- What you need to do -
Below are entries; copy exactly, and only, the lines from the one containing "Click the 335 dimension label" through their final line, leaving out pictures.

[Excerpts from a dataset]
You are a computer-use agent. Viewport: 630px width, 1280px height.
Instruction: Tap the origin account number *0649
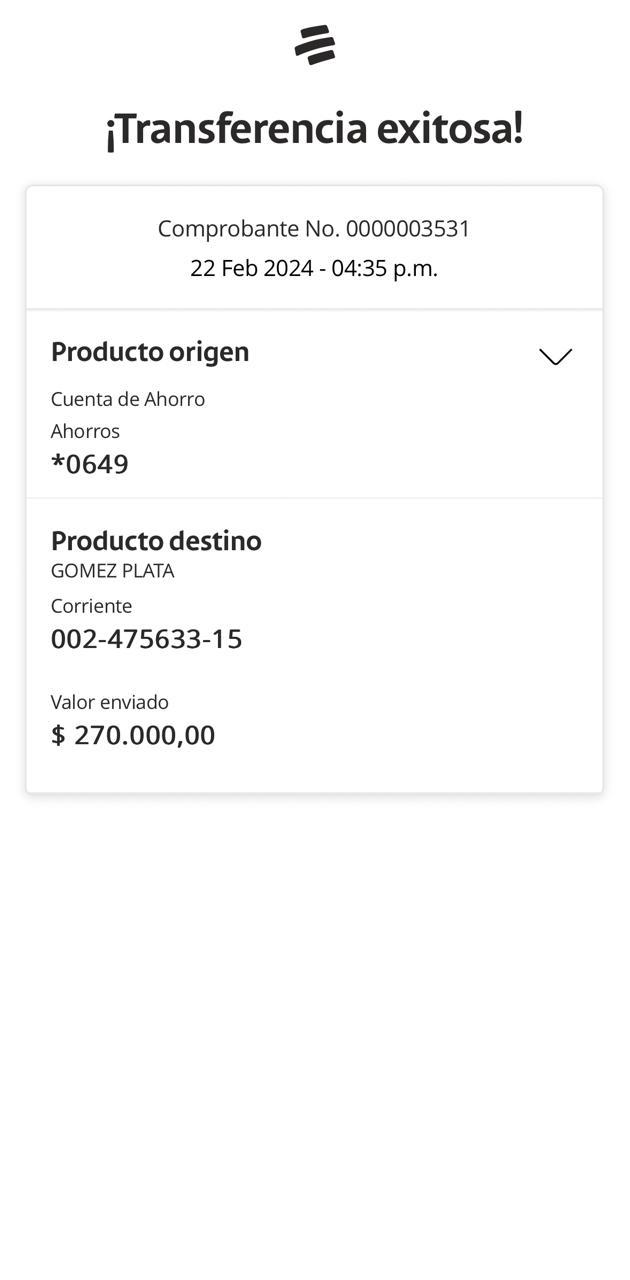pos(90,464)
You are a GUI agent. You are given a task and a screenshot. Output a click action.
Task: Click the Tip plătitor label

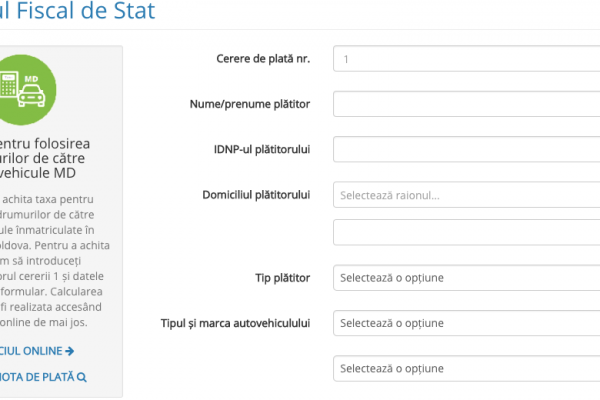pyautogui.click(x=283, y=277)
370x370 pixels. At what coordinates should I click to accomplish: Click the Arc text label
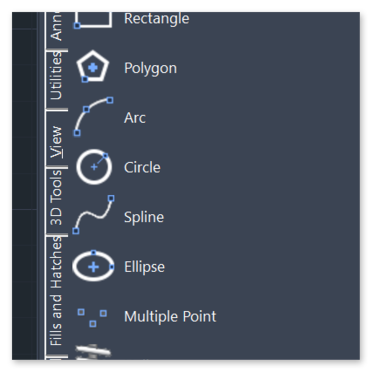click(x=135, y=117)
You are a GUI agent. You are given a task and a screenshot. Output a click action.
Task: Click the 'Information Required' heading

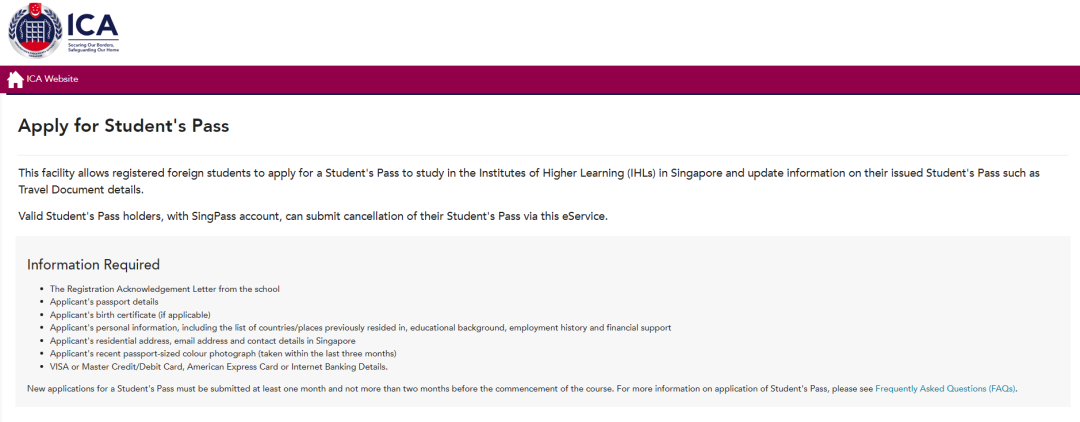pyautogui.click(x=93, y=264)
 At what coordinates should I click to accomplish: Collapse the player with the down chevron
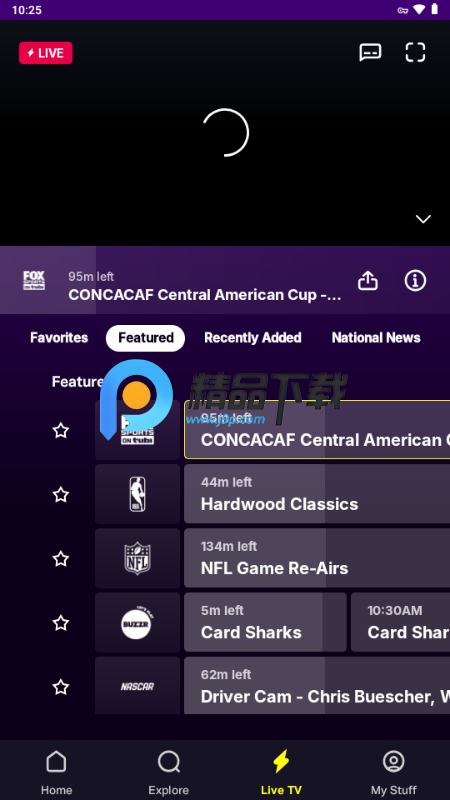tap(423, 219)
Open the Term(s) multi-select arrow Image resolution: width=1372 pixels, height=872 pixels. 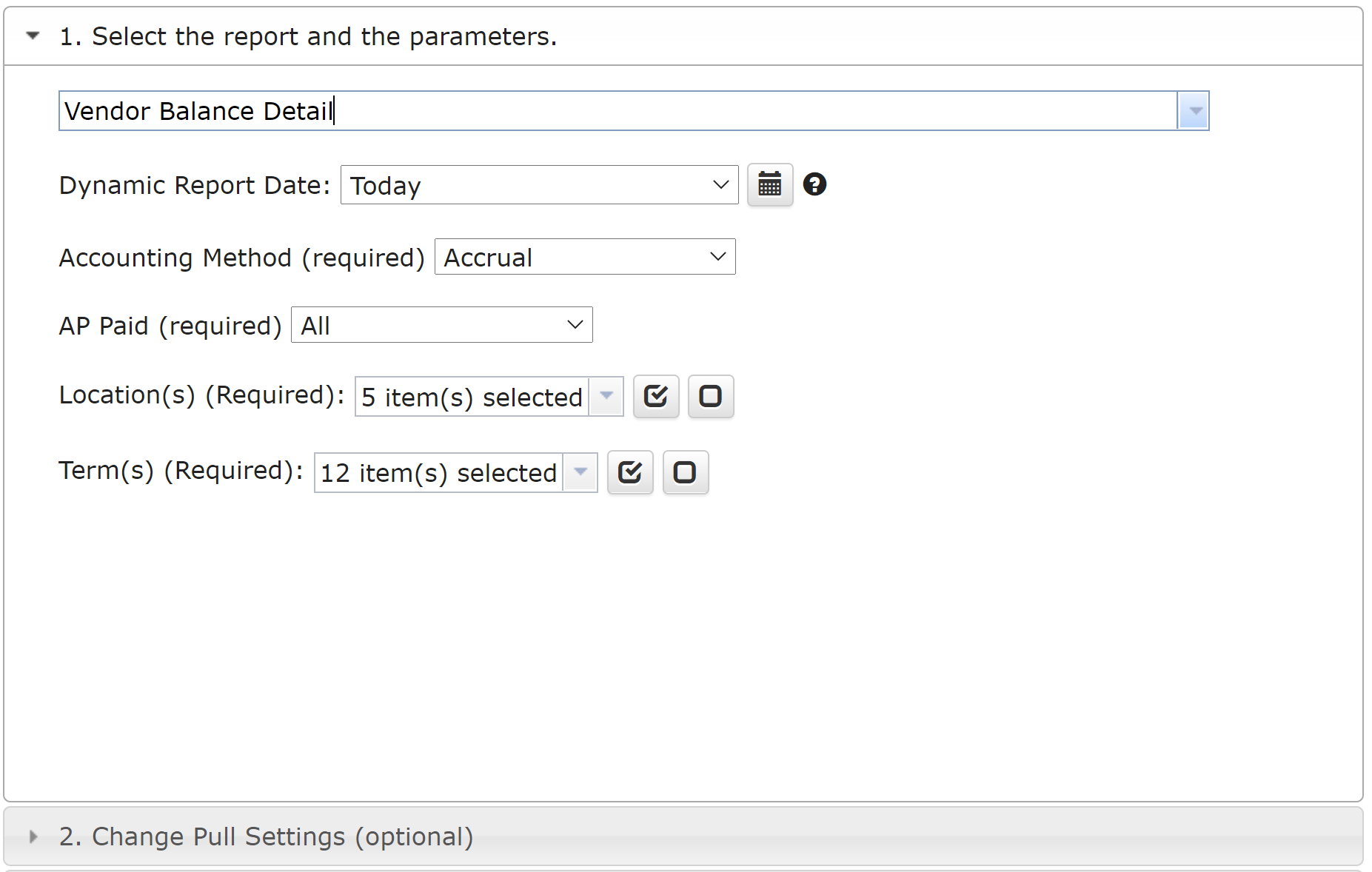(580, 472)
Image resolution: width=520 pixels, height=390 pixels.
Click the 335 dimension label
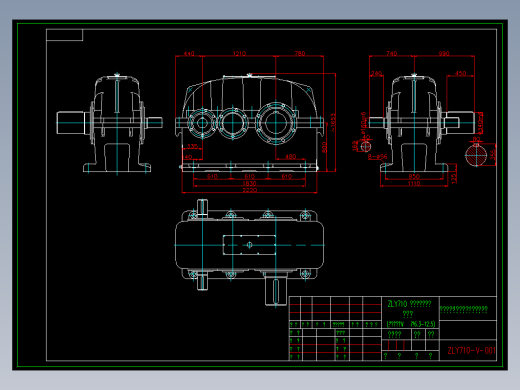click(192, 146)
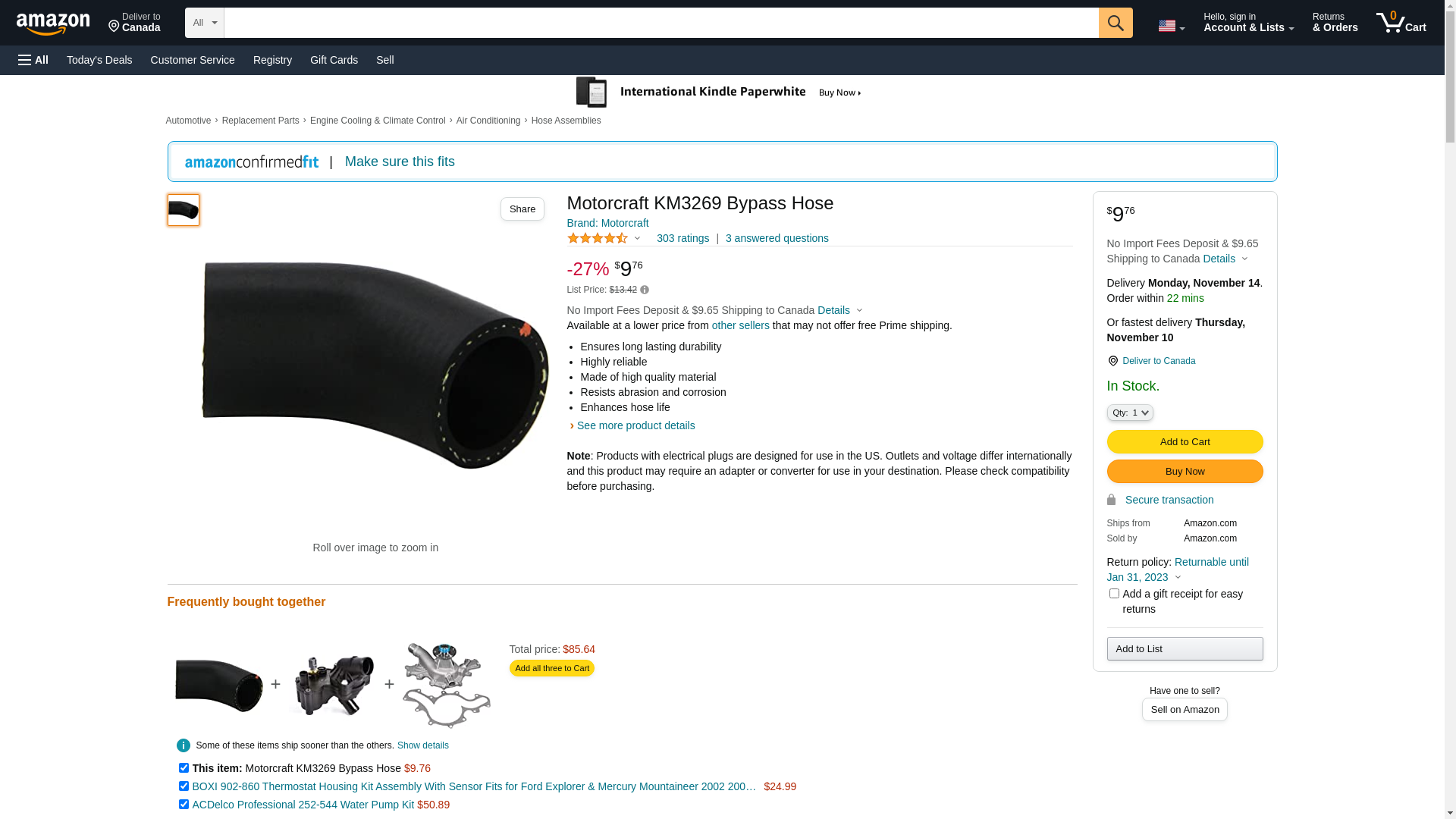Open Today's Deals in navigation bar
Viewport: 1456px width, 819px height.
99,60
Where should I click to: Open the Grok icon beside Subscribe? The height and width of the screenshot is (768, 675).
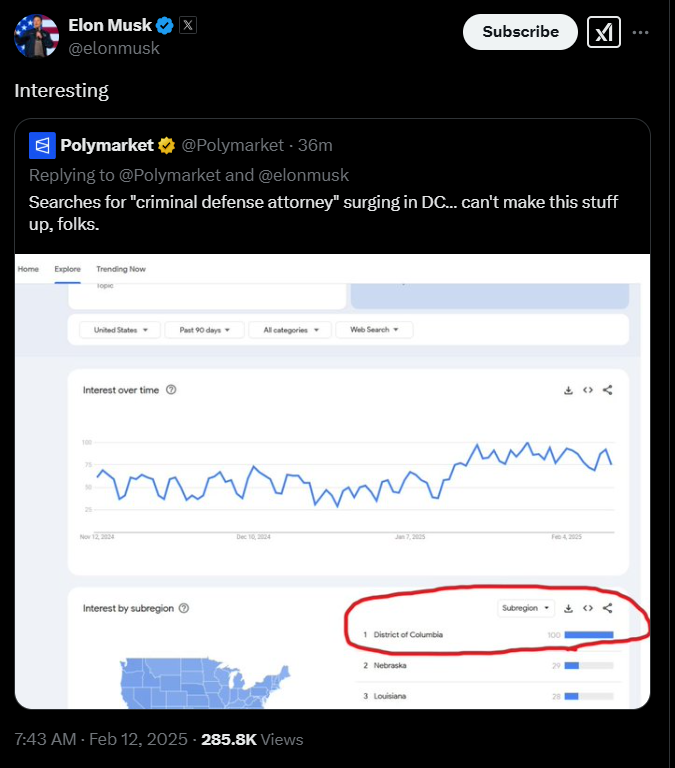(603, 32)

- Answer to this problem -
Click the 335 dimension label
click(192, 146)
Open Today's Deals in navigation bar
Viewport: 1456px width, 819px height.
99,60
Where should I click to: Open the Grok icon beside Subscribe? The height and width of the screenshot is (768, 675).
(603, 32)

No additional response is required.